M.Haiux – Summer nights and still waters
If you know her but don’t know her personally, you probably wouldn’t guess it, but my partner has deep musical roots in folk, in the Grange Halls. For years we’ve had relaxed Sunday mornings where she’d intuitively pluck an old banjo in the kitchen while drinking coffee. For years she’s tried to get her century-old Sears fiddle to stay in tune. When we met 18 years ago she had a radio show devoted to old folk and country musicians. When we met she gave me a handmade box of basic folk recordings which I still own and cherish and which, along with the LPs my parents listened to, was my introduction to the genre. Like many people, I came to folk music through loved ones.

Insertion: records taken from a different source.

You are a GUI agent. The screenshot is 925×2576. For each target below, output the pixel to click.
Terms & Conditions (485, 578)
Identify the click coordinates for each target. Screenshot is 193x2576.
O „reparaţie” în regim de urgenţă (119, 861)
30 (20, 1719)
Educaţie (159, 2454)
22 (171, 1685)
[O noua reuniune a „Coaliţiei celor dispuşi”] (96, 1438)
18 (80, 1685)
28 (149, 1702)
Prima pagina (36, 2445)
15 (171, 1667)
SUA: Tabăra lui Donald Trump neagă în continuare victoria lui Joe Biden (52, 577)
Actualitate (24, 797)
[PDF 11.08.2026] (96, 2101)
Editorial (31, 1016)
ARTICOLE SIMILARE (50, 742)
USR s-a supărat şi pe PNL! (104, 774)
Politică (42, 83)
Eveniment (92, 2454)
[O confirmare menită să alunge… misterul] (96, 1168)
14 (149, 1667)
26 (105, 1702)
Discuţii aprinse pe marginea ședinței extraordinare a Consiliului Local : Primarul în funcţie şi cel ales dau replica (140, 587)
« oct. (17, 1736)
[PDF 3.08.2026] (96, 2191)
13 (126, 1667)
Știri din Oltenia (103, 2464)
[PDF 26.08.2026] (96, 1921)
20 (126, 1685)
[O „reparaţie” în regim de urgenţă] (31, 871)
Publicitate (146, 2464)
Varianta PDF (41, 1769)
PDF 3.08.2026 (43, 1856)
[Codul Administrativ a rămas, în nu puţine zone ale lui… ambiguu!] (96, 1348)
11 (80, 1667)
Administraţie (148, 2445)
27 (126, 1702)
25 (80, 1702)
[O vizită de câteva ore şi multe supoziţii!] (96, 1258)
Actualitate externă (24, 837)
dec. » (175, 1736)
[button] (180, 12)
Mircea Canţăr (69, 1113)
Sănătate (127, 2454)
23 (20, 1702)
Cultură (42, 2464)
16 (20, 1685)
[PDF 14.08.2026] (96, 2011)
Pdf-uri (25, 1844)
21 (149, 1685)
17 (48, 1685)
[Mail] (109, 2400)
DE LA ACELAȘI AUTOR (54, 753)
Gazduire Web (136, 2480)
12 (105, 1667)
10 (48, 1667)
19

Why am I telling you all this? Well, M. Haiux’s stirring, semi-improvised new album of finger-plucked folk guitar instrumentals, Summer nights and quiet waterssounds familiar to me. Familiar, even. Lately I have been writing and reading quite a lot about folk music in a more macroeconomic context, in the context of big ideas. About folk as radical, anti-establishment, revolutionary music – music as opposed to. About folk as a meeting place for inclusive community building. And it Is these things, to be sure. But considering that it is often passed down and performed in private or semi-private settings – by friends and family for friends and family (however you define that) – it is also music that thrives particularly well in the micro, in the insular. Living rooms, porches, bedrooms. This is where, it seems, you can find M.Haiux, aka ex-crane builder Matthew McPartlan, guitar in hand, composing melodies that stick.
All kinds of music can be sticky, in my experience folk music is stickier than most, a quality that Summer nights seems to aspire to it and actually embody it. What I mean by that, without being too corny, is that when played with the right generosity of spirit, as McPartlan does here, under the right circumstances, this is music that can latch onto small moments—small, forgettable things—and turn them into memories. That’s a big deal, but easy to take for granted, to overlook in favor of overt aesthetic innovation or whatever. So too is the way a record like this can shine a mental spotlight on something you’d almost forgotten to remember. To me, the leisurely, gold-lit album opener “Trusting Aesop” is Iowa corn beside the highway, high in the sunlight. It’s tracking down Takoma sides in that record store across from the barbecue place with the good root beer. I don’t know exactly Why it is, but I can see it clearly. I can almost smell it. With a record like this, it’s like I’ve always known it – like I heard it then – even as I’m discovering it.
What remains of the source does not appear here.